Avec ces méthodes, Plínio Salgado organise un véritable État parallèle, prêt à prendre le contrôle de l'État brésilien : après le rapprochement, l'affrontement avec Vargas est inévitable. Cela se produisit en 1938, l'année suivant celle au cours de laquelle Vargas organisa le coup d'État fondateur de l' Estado Novo , que Plinio, en principe, soutenait, éteignant officiellement l'AIB en tant que mouvement politique à la fin de 1937. En 1938, Vargas a donné le feu vert pour que les intégristes commencent à être persécutés et neutralisés dans diverses parties du pays. En mai de cette année-là, un groupe d'intégristes a attaqué des stations de radio et le palais présidentiel de Rio de Janeiro.

Mais ils étaient tellement désorganisés que Vargas, sa famille et un petit groupe de défenseurs ont réussi à résister jusqu'à ce que le commandement de l'armée envoie des renforts pour la défense. Bien qu'il n'ait pas été officiellement accusé d'avoir participé à cette tentative de coup d'État manquée, Plínio Salgado a été arrêté en 1939 et déporté au Portugal, où il est resté jusqu'à la chute de Vargas en 1945. République en 1955, sa âge d'or C'était fini. Après son retour d'exil, son activité politique s'oriente de plus en plus vers un catholicisme conservateur. Certains de ses principes intégristes ont survécu dans le régime imposé par les militaires à partir de 1964, qu'il a, comme je l'ai dit, soutenu, devenant l'un des grands défenseurs de la censure de la presse et des milieux intellectuels, afin de "discipliner" la nation.

C'est au cours de son ascension politique, et dans le cadre de celle-ci, que Plínio Salgado a écrit et publié ses quatre romans : L'étranger (1926); l'attendu (écrit en 1930 à Paris et publié en 1931) ; Le chevalier d'Itarare (1933); et la voix de l'ouest (1934), roman historique et de loin le pire de tous. Les trois autres alternent des moments de fragilité dans la construction avec des moments d'excellente prose - certains brillants -, surtout si nous les voyons comme une composition du mélange fragmentaire de points de vue, caractéristique des styles modernistes, avec une chronique de São Paulo, São Paulo et la vie brésilienne, dans un style très traditionnel dont l'origine remonte aux anciennes chroniques médiévales portugaises. Le style de Plínio montre également des signes d'interprétations naturalistes, comme celle d'Eça de Queirós, et un certain goût pour les atmosphères mélodramatiques et romantiques, comme celles des romans de Camilo Castelo Branco.

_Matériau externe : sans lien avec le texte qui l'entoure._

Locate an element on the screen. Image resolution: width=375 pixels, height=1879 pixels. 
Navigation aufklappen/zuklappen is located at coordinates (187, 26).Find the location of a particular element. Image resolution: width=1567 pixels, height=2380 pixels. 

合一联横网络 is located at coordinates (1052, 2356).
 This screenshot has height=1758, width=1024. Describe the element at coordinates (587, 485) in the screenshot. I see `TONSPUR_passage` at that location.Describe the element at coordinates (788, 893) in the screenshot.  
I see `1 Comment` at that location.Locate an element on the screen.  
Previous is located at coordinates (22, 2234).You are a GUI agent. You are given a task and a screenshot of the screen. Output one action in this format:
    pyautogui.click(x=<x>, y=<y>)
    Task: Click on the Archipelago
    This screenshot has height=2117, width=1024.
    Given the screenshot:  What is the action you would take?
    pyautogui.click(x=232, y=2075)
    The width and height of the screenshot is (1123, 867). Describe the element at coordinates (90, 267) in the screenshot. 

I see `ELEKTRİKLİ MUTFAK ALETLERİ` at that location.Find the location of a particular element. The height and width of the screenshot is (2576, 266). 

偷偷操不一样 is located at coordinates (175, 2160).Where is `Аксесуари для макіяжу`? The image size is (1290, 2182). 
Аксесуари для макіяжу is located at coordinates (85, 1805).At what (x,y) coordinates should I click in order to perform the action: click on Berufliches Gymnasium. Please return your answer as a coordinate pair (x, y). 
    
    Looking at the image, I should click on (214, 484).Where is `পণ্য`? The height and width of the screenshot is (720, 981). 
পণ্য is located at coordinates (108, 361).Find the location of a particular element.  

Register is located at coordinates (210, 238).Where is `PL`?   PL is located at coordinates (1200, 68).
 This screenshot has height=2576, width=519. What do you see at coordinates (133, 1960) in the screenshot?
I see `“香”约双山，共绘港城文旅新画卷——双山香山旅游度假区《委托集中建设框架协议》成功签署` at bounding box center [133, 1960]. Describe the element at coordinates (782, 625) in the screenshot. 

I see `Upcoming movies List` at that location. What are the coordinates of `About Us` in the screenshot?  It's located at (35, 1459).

Avec ces ingrédients, Plínio Salgado a réussi à dessiner des portraits très vivants et critiques de la société brésilienne, en particulier celle de São Paulo, et des processus de transformation que traversaient le pays, l'État et la ville : les récentes vagues d'immigrants ont donné de nouveaux profils au vieux Brésil aux racines lusitaniennes et au monde rural caboclo, et, dans les villes, l'industrialisation a changé le paysage physique et humain. La recherche fébrile d'innovations cosmopolites et d'un mode de vie sophistiqué par les classes riches et émergentes s'oppose à l'appauvrissement croissant des quartiers périphériques. Tout cela Plínio Salgado peint avec des couleurs très expressives.

S'il a eu sa force dans la peinture de scènes sociales et dans la psychologie des relations humaines dans ce contexte de transformations, Plínio Salgado a trouvé son Waterloo littéraire dans la conception de protagonistes cohérents et, surtout, dans le dénouement de leurs intrigues. Il avait un désir politique de dessiner des images non seulement expressives, mais modelées pour la société nationale en transformation. Ses personnages, tout en gardant un regard extérieur sur leurs déplacements dans un monde social troublé, expriment avec conviction les mutations en cours du paysage social.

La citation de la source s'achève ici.